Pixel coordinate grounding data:

---+---

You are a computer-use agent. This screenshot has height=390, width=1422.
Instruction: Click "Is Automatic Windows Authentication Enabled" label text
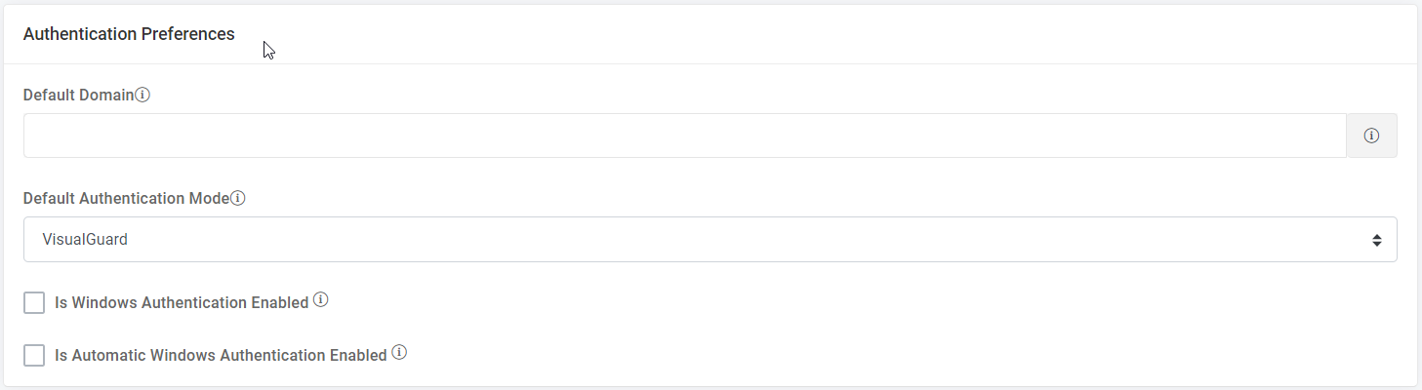click(x=221, y=356)
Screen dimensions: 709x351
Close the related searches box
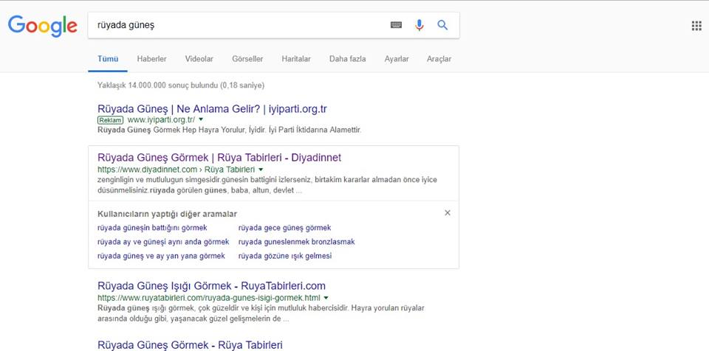click(447, 213)
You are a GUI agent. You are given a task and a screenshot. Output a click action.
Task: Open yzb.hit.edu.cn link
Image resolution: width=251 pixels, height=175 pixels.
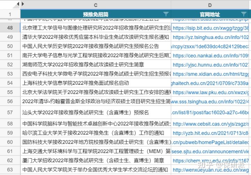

---+---

WHAT IS BEING ASKED:
Leaving out the pictures, output each line above exactly as it is.

RESPONSE TO THIS TASK:
You are a computer-use agent. This screenshot has height=390, width=1422.
Instruction: Click "Is Automatic Windows Authentication Enabled" label text
click(x=221, y=356)
Screen dimensions: 709x351
Close the related searches box
click(447, 213)
You are a GUI agent. You are given a task and a screenshot. Output a click action.
Task: Open yzb.hit.edu.cn link
Image resolution: width=251 pixels, height=175 pixels.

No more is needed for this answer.